TASK REQUIREMENTS:
If a line in the data holds "Share", copy that line out in full.

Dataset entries
━━━━━━━━━━━━━━━━
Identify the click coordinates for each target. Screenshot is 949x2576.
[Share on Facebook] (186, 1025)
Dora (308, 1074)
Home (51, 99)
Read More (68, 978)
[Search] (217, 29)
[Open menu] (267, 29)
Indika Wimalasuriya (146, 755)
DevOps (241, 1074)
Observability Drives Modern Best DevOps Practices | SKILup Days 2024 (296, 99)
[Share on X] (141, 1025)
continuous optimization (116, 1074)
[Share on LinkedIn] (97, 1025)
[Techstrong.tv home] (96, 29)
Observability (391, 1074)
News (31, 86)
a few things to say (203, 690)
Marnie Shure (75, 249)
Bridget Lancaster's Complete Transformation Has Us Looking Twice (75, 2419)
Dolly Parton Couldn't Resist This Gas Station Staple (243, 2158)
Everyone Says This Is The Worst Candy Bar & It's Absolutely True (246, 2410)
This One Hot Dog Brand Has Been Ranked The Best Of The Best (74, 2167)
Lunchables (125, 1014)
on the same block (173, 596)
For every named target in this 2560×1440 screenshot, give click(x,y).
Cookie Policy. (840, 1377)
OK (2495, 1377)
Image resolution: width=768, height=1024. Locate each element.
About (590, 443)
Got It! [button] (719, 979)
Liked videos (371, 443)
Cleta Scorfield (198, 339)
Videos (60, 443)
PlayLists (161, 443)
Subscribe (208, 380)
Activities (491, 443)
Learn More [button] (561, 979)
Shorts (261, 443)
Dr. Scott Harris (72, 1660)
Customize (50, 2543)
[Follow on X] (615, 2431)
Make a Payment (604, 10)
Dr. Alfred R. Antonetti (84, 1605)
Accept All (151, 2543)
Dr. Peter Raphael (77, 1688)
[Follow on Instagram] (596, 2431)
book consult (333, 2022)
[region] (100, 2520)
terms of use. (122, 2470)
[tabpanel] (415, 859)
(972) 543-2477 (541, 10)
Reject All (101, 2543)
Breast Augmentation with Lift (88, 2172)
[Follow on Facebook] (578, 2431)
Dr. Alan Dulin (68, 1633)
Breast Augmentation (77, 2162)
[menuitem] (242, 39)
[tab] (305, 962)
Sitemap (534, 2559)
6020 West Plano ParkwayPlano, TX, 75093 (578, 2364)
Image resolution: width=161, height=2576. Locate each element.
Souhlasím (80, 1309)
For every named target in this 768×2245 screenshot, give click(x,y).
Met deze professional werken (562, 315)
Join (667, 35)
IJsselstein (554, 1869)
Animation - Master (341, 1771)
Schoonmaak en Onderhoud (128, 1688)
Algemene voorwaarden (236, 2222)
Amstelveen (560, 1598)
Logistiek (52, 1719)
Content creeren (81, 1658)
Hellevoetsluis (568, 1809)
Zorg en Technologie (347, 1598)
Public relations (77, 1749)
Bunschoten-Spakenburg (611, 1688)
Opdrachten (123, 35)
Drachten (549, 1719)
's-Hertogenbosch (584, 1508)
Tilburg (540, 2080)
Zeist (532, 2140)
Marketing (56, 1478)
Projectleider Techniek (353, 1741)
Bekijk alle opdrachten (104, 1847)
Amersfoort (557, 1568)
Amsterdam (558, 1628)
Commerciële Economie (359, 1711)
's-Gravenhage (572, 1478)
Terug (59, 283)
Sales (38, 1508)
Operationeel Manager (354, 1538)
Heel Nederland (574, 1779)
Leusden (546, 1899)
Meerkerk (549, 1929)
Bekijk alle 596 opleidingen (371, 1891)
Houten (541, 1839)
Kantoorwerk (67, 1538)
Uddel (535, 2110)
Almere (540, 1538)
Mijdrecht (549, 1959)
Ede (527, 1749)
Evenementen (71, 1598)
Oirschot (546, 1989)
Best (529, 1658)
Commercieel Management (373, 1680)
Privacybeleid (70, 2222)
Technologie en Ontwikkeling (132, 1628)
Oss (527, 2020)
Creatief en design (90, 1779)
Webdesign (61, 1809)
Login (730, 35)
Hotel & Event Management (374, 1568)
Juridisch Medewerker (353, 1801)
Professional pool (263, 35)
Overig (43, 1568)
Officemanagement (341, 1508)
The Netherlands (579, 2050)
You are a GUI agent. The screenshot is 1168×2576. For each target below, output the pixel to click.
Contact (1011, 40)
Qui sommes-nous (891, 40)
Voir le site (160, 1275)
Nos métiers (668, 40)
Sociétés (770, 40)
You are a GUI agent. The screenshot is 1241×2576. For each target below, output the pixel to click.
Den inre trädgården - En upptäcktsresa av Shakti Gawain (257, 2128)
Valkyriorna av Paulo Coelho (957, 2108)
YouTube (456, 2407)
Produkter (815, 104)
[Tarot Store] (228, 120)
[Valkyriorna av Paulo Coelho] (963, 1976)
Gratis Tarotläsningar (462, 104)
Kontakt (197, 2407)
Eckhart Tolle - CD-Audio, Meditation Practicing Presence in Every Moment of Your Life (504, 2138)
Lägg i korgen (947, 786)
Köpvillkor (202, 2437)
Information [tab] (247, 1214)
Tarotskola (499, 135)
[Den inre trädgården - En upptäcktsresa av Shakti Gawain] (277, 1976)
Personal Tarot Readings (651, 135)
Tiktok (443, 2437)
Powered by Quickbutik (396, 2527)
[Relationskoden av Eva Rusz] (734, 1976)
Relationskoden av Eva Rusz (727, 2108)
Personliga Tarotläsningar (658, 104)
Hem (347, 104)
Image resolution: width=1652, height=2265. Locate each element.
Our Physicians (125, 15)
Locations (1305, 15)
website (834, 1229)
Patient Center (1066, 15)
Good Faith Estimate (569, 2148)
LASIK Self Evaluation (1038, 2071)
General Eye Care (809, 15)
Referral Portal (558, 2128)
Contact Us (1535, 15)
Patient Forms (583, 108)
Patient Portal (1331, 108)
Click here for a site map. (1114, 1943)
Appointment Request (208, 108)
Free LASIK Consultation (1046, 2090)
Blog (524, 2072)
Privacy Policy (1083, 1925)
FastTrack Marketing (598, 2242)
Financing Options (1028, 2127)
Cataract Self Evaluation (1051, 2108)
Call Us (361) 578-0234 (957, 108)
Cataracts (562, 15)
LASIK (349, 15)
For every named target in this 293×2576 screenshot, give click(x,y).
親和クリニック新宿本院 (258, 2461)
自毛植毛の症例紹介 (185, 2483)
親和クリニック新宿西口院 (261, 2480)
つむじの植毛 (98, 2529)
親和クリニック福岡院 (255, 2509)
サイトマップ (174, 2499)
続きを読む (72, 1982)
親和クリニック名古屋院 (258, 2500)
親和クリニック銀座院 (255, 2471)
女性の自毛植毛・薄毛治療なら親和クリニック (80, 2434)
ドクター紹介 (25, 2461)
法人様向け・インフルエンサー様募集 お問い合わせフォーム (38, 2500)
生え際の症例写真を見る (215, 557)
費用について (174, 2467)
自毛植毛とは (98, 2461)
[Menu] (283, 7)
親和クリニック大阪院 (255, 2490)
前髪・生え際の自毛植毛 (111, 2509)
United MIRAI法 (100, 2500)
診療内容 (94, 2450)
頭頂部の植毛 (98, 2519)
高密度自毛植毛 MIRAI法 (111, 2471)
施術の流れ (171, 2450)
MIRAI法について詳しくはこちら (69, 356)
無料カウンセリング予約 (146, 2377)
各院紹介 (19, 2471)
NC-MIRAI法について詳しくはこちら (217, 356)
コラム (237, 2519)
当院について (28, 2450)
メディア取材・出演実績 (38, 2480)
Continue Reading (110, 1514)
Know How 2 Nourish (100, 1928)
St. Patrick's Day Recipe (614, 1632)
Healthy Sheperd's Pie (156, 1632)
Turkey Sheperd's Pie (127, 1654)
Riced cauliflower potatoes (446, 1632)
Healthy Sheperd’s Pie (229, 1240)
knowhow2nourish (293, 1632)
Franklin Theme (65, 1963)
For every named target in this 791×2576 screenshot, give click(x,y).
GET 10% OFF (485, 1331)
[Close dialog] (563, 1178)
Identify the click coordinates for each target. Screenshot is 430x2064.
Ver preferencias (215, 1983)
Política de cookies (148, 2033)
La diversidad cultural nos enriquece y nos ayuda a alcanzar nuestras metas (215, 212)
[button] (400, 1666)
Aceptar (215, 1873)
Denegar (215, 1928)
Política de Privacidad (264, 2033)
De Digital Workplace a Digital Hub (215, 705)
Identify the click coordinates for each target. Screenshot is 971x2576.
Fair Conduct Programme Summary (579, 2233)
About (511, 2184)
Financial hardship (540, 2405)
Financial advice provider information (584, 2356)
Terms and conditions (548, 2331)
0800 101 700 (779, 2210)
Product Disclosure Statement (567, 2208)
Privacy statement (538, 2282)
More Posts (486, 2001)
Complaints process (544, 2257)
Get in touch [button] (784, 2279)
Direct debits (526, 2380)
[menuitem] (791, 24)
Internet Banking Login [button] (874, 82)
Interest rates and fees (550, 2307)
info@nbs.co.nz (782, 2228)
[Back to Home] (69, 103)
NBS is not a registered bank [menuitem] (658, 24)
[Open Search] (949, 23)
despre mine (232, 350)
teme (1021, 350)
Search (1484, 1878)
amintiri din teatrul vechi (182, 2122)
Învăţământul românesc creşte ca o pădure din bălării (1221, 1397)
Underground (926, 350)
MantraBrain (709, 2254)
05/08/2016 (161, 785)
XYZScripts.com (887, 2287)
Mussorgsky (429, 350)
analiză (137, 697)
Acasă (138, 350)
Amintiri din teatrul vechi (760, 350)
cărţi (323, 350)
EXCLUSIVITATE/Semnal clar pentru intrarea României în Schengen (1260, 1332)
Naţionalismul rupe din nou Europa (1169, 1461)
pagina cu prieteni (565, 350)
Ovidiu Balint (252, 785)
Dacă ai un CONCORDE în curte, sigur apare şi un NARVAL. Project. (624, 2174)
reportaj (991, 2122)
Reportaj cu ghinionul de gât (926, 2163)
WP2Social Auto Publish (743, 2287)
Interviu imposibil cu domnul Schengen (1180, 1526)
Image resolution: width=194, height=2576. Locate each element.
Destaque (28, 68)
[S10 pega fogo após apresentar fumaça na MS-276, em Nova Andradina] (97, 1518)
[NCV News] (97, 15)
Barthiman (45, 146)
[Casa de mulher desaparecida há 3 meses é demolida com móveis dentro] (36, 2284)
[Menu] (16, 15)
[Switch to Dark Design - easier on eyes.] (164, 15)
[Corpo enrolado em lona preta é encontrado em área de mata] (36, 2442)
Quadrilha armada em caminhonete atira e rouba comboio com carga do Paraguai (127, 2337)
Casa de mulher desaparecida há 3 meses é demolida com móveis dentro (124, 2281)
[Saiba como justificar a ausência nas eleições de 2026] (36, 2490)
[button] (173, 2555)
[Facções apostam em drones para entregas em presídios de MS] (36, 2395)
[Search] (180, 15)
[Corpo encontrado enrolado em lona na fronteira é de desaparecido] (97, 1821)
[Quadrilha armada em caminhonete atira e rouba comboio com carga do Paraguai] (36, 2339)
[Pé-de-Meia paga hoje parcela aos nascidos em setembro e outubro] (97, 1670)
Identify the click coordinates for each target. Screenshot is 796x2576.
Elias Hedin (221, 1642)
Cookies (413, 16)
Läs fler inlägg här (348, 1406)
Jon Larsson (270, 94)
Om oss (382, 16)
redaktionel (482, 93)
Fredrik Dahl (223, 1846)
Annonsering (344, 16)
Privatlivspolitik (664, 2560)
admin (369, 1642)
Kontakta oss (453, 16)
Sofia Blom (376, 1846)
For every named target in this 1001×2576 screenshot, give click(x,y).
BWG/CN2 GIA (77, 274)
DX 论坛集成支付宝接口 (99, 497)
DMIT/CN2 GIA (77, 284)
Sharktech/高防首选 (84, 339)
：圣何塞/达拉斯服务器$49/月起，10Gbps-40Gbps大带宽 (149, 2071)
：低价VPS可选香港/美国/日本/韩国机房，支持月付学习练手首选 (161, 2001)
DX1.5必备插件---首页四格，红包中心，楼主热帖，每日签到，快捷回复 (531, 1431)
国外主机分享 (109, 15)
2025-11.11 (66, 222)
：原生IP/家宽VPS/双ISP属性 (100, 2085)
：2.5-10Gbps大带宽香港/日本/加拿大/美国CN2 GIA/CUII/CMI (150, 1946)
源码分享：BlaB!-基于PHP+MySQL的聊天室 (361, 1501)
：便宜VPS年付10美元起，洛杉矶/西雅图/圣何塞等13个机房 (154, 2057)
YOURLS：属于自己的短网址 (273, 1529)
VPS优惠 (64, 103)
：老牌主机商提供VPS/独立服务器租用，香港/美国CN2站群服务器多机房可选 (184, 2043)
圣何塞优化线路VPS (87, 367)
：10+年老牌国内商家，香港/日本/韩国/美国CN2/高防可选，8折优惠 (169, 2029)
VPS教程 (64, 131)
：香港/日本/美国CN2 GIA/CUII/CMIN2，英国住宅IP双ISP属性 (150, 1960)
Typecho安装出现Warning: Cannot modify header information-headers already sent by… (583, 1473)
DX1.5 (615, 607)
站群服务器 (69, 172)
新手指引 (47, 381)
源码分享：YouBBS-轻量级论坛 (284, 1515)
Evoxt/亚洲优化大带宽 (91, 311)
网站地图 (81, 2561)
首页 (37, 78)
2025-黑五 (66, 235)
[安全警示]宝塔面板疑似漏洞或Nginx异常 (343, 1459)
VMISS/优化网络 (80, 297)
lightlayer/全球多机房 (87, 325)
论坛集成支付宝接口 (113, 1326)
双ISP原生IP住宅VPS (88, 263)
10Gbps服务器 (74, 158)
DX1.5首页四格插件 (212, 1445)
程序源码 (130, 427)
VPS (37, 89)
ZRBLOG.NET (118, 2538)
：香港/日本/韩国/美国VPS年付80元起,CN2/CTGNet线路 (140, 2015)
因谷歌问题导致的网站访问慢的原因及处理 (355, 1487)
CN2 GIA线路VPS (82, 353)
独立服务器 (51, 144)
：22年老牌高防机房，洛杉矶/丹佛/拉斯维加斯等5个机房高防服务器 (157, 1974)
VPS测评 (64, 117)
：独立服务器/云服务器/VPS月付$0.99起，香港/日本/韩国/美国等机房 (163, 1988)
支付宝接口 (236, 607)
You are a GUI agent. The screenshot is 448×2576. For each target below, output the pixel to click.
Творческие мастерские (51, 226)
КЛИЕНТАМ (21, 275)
━━━━━━━━━━━━━━━━
EXERCISE RESPONSE:
[Share on Facebook] (186, 1025)
[Share on X] (141, 1025)
[Share on LinkedIn] (97, 1025)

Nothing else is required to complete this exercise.